* **Exercise**: Without including any picture, copy the entries that follow word for word.

* **Input data**:
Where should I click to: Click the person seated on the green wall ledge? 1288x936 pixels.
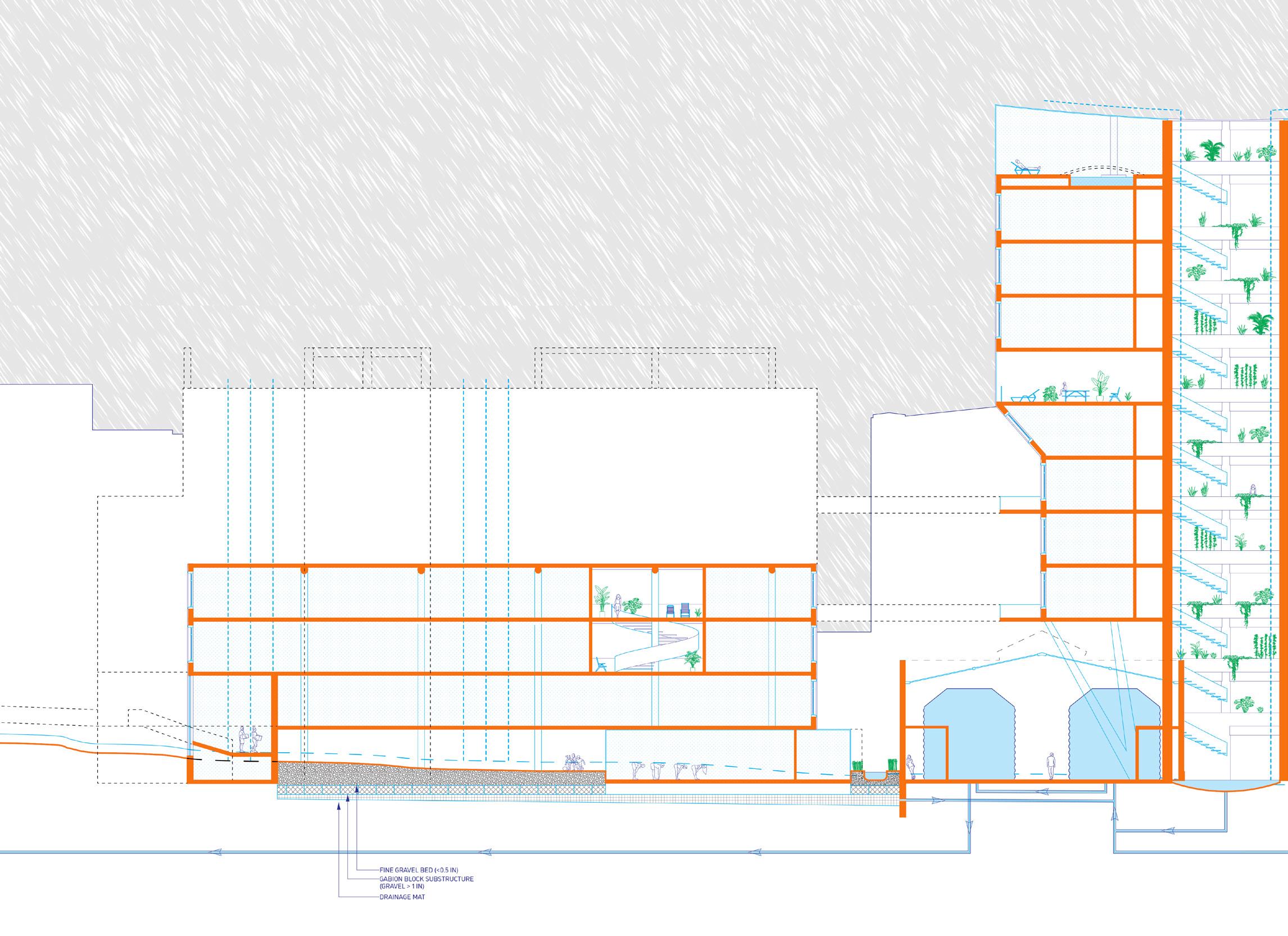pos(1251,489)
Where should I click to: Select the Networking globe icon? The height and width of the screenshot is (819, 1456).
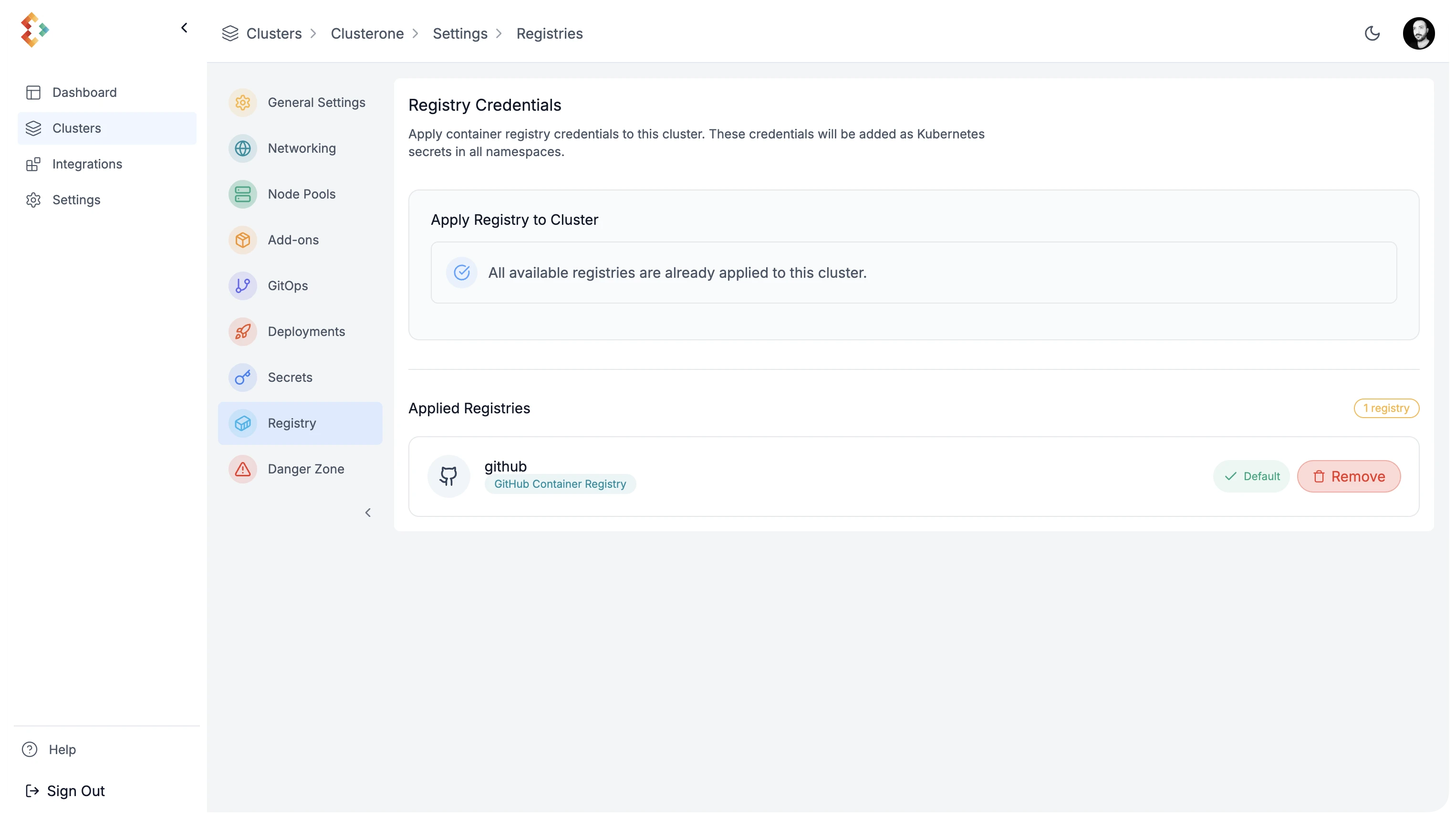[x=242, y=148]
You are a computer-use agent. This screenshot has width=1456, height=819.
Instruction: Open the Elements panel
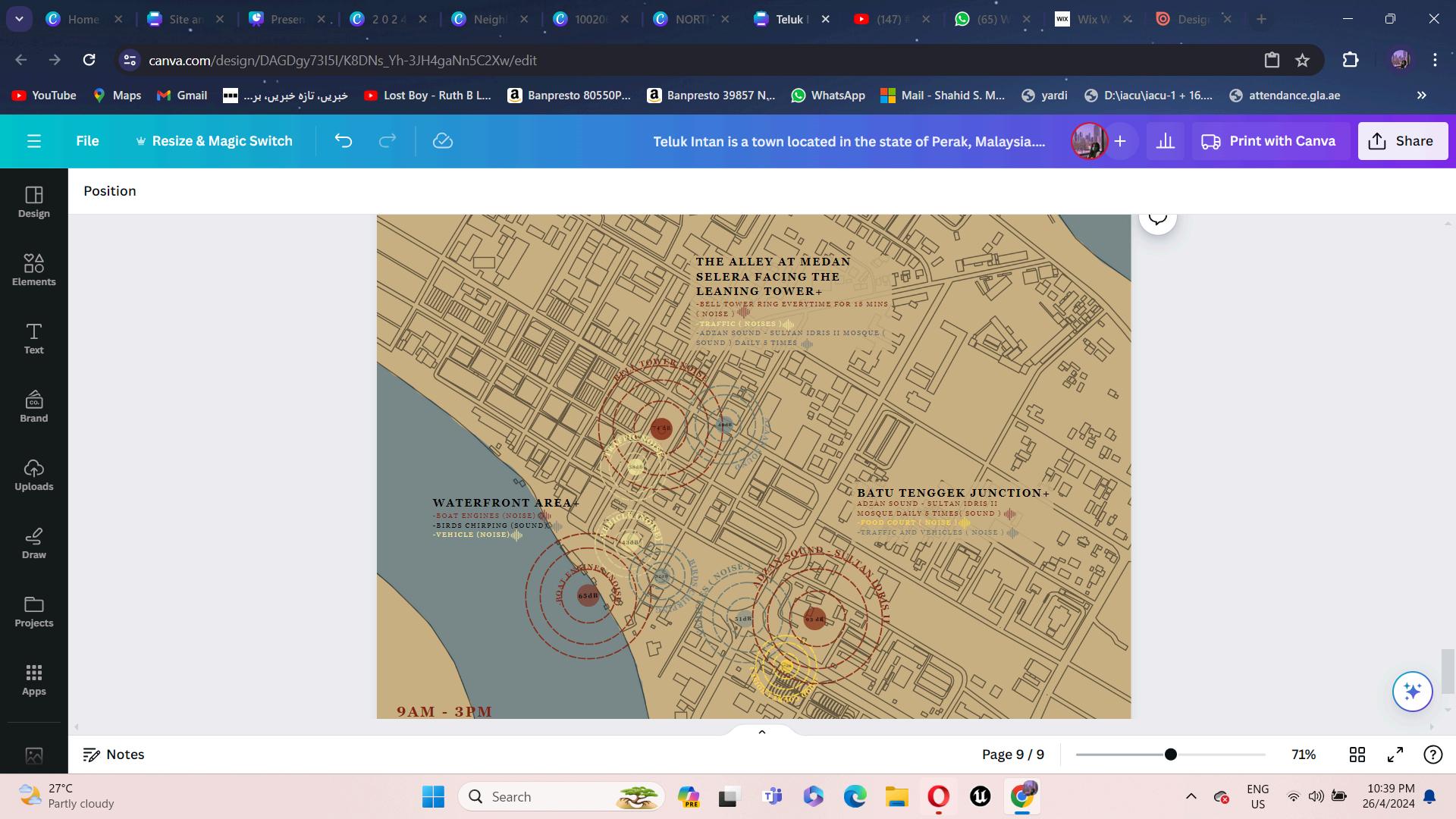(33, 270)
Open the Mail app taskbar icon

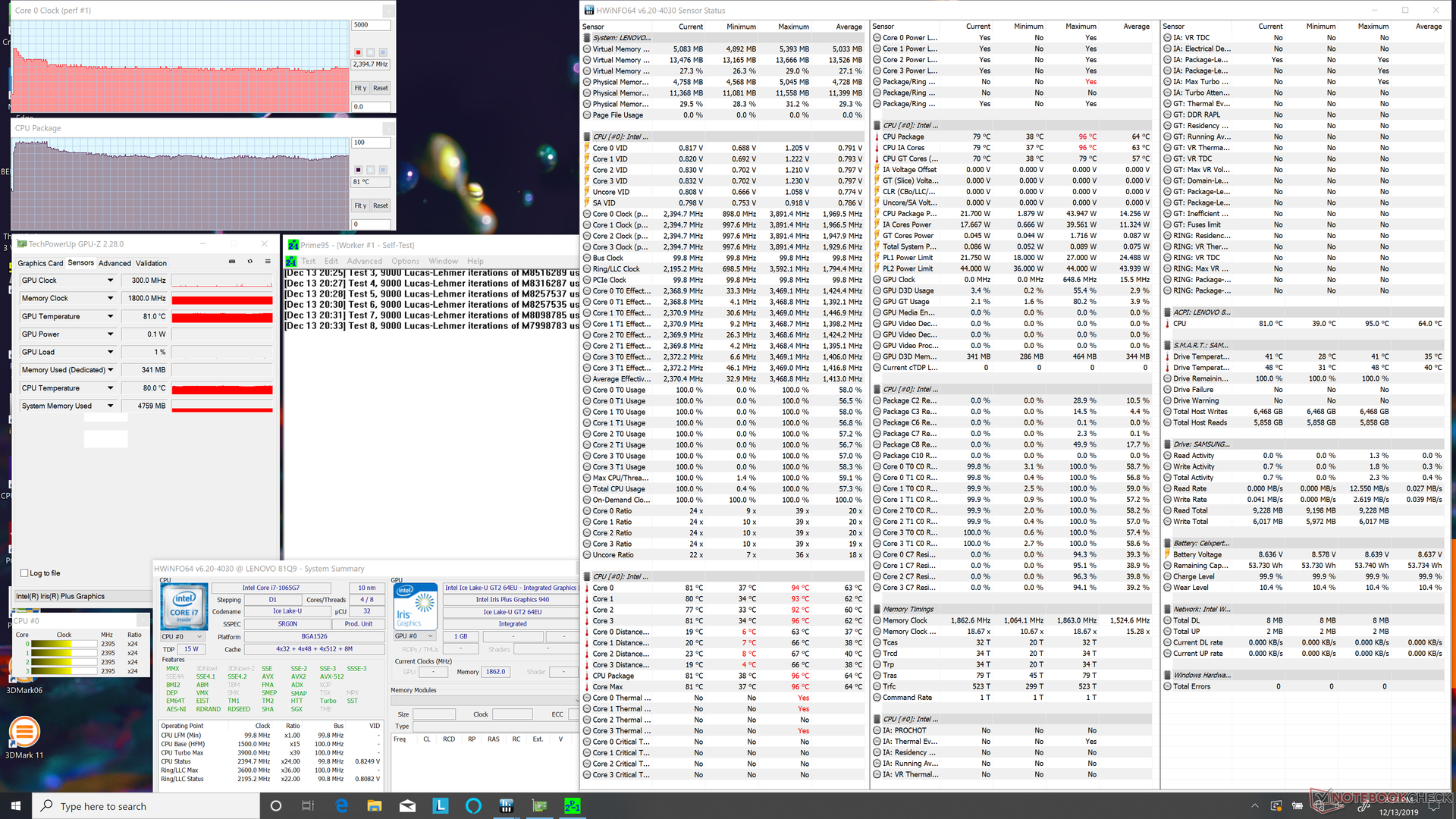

* **Answer box**:
Where should I click to: Click the person seated on the green wall ledge? 1288x936 pixels.
pos(1251,489)
Where should I click to: Select the Networking globe icon? The height and width of the screenshot is (819, 1456).
[x=242, y=148]
You are a computer-use agent. This screenshot has width=1456, height=819.
Instruction: Open the Elements panel
(33, 270)
Open the Mail app taskbar icon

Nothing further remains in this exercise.